The cover slips were then mounted on the simulating microgravity machine for
another 24 hrs. Fluorescein isothiocyanate labeled Phalloidin
(Sigma, P5282) was used to visualize actin filaments. The staining procedure
started immediately after each s-μg experiment. After several times
rinsing with phosphate buffered saline (PBS), the cells were fixed with 3.7%
paraformaldehyde (dissolved in PBS buffer) for 5 min. Upon
permeabilizing cells with 0.1% Triton-X100 in PBS and washing again in PBS, they
were stained with a 50 mg/ml fluorescent phalloidin conjugate
solution in PBS for 40 min at room temperature.
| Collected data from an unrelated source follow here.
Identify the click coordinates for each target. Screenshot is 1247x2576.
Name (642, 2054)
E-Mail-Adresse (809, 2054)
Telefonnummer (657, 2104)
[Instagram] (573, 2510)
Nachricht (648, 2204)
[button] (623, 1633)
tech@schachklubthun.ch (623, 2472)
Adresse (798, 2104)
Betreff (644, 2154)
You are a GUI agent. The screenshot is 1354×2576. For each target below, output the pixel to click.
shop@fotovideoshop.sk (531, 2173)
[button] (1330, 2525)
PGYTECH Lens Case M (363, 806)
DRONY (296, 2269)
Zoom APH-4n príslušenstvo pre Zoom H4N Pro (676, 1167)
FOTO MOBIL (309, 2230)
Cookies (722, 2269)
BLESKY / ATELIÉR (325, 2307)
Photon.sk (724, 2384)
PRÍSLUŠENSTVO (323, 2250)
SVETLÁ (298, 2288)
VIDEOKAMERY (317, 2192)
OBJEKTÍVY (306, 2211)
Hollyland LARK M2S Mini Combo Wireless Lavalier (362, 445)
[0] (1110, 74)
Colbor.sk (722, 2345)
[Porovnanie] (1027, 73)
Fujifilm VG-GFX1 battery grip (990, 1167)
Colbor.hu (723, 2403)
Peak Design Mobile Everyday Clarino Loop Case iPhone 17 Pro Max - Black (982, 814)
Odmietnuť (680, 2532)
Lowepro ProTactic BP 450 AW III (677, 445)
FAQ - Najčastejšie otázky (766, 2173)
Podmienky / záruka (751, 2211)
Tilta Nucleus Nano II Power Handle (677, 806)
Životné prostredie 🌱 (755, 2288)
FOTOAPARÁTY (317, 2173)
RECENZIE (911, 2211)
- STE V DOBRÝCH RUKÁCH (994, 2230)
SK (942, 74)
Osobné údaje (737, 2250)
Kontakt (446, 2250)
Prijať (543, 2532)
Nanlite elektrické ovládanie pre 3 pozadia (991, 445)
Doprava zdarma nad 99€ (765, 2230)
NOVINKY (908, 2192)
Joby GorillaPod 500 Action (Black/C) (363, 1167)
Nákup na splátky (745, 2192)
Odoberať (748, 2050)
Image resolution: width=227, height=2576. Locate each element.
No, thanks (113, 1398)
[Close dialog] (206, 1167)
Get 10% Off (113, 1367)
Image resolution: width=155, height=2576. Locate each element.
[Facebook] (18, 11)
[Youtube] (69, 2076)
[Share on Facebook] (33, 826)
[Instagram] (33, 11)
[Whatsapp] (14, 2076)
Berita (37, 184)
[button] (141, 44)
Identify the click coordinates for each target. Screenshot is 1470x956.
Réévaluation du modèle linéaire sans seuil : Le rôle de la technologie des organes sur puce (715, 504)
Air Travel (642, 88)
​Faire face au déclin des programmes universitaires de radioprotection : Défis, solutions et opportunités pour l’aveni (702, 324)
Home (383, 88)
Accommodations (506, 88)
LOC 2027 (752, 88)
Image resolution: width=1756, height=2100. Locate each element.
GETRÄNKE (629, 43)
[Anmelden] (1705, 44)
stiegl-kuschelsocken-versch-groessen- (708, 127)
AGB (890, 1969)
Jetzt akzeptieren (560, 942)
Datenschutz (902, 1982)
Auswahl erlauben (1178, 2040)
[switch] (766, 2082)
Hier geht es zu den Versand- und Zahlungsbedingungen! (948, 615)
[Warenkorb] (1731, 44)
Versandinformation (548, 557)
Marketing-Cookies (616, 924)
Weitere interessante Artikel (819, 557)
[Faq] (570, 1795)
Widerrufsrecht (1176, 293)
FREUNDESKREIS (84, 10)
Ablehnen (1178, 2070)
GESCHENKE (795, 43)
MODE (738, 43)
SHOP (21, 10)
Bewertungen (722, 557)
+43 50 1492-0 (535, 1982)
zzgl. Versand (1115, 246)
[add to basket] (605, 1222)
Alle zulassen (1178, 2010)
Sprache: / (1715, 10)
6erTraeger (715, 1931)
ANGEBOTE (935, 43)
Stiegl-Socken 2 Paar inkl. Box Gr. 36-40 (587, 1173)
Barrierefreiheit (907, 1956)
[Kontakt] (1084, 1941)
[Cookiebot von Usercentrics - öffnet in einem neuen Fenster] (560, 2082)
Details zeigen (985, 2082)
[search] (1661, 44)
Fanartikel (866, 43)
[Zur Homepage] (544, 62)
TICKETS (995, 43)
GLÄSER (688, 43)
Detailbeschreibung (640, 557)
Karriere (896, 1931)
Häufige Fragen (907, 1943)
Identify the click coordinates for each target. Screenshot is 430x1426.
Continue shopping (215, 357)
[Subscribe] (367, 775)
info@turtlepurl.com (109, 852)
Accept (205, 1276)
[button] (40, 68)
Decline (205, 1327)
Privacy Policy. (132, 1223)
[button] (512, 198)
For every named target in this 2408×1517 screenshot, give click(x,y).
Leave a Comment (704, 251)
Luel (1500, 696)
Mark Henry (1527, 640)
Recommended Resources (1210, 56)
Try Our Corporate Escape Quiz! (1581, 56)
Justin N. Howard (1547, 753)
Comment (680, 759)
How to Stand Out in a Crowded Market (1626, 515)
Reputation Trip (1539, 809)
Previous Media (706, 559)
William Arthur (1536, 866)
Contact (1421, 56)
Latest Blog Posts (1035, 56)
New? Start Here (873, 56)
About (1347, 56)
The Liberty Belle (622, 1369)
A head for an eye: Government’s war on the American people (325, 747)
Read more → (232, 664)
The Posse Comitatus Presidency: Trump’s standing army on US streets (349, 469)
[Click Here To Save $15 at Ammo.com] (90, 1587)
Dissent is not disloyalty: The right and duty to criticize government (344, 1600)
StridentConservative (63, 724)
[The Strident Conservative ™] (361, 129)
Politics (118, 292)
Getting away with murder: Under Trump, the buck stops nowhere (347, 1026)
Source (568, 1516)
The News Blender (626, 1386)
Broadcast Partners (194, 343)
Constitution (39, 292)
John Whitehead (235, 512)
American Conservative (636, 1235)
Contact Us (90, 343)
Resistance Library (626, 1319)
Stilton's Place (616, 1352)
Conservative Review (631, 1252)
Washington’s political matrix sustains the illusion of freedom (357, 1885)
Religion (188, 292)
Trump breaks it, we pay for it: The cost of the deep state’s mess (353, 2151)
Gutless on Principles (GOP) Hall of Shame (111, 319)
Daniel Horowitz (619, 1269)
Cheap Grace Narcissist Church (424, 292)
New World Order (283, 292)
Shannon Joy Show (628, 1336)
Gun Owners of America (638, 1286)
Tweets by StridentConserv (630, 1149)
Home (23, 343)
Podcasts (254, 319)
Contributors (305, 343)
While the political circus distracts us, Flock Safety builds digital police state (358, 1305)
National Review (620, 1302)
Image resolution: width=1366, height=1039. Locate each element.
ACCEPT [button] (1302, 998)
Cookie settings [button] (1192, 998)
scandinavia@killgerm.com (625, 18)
Before staining for
microtubules, samples were washed several times with PBS to remove unbound
phalloidin conjugate. Detection and localization of microtubules were performed
using monoclonal Anti-β-Tubulin-Cy3 (Sigma, C4585). Diluted antibody
conjugate in PBS containing 1% BSA was added to cover cell layer and incubated
for 60 min. Upon 3 times washing of the cells with PBS,
5 minutes each, samples were left to dry. Images were captured with
an invert fluorescent microscope (Olympus, BX51 equipped with DP72 camera) and
processed with ImageJ software.

Janmaleki M., Pachenari M., Seyedpour S.M., Shahghadami R, & Sanati-Nezhad A. (2016). Impact of Simulated Microgravity on Cytoskeleton and Viscoelastic Properties of Endothelial Cell. Scientific Reports, 6, 32418.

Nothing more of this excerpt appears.